* **Work required**:
When you reach the line containing "Instruction: Reply to" in the entries below, begin reproducing lines exactly, and stop once the line containing "Expand the product" is done.

Records drawn from a dataset:
>>>>

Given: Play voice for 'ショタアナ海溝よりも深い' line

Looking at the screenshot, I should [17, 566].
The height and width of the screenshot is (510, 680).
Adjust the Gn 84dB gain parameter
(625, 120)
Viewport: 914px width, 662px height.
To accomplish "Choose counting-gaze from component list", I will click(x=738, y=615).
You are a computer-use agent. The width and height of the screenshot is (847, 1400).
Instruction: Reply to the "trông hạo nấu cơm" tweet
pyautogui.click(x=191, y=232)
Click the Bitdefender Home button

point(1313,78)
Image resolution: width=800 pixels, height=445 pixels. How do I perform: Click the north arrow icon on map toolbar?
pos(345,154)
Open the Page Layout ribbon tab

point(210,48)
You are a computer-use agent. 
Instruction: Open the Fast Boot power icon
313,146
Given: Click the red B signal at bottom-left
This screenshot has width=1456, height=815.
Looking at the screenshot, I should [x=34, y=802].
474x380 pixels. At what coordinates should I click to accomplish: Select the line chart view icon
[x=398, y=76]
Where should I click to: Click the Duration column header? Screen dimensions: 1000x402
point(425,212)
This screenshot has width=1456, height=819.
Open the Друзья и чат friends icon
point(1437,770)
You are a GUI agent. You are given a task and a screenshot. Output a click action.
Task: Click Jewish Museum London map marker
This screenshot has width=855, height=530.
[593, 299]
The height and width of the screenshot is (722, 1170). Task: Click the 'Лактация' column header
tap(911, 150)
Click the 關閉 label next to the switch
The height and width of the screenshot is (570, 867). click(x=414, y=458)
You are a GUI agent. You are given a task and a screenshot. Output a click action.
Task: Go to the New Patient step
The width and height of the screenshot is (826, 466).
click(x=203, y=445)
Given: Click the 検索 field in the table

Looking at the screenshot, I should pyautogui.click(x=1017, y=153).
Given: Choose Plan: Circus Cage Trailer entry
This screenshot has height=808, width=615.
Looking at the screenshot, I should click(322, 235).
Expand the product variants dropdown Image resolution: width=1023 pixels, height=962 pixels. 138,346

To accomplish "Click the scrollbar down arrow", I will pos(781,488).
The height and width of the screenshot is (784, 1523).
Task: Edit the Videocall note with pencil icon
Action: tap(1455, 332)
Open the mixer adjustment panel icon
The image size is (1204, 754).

<<<<

* **Exercise result**:
Instruction: Reply to the "trông hạo nấu cơm" tweet
pyautogui.click(x=191, y=232)
Click the Bitdefender Home button

point(1313,78)
Image resolution: width=800 pixels, height=445 pixels. How do I perform: Click the north arrow icon on map toolbar?
pos(345,154)
Open the Page Layout ribbon tab

point(210,48)
You are a computer-use agent. 
Instruction: Open the Fast Boot power icon
313,146
Given: Click the red B signal at bottom-left
This screenshot has width=1456, height=815.
Looking at the screenshot, I should [x=34, y=802].
474x380 pixels. At what coordinates should I click to accomplish: Select the line chart view icon
[x=398, y=76]
Where should I click to: Click the Duration column header? Screen dimensions: 1000x402
point(425,212)
This screenshot has width=1456, height=819.
Open the Друзья и чат friends icon
point(1437,770)
You are a GUI agent. You are given a task and a screenshot. Output a click action.
Task: Click Jewish Museum London map marker
This screenshot has width=855, height=530.
[593, 299]
The height and width of the screenshot is (722, 1170). Task: Click the 'Лактация' column header
tap(911, 150)
Click the 關閉 label next to the switch
The height and width of the screenshot is (570, 867). click(x=414, y=458)
You are a GUI agent. You are given a task and a screenshot. Output a click action.
Task: Go to the New Patient step
The width and height of the screenshot is (826, 466).
click(x=203, y=445)
Given: Click the 検索 field in the table

Looking at the screenshot, I should pyautogui.click(x=1017, y=153).
Given: Choose Plan: Circus Cage Trailer entry
This screenshot has height=808, width=615.
Looking at the screenshot, I should click(322, 235).
Expand the product variants dropdown Image resolution: width=1023 pixels, height=962 pixels. 138,346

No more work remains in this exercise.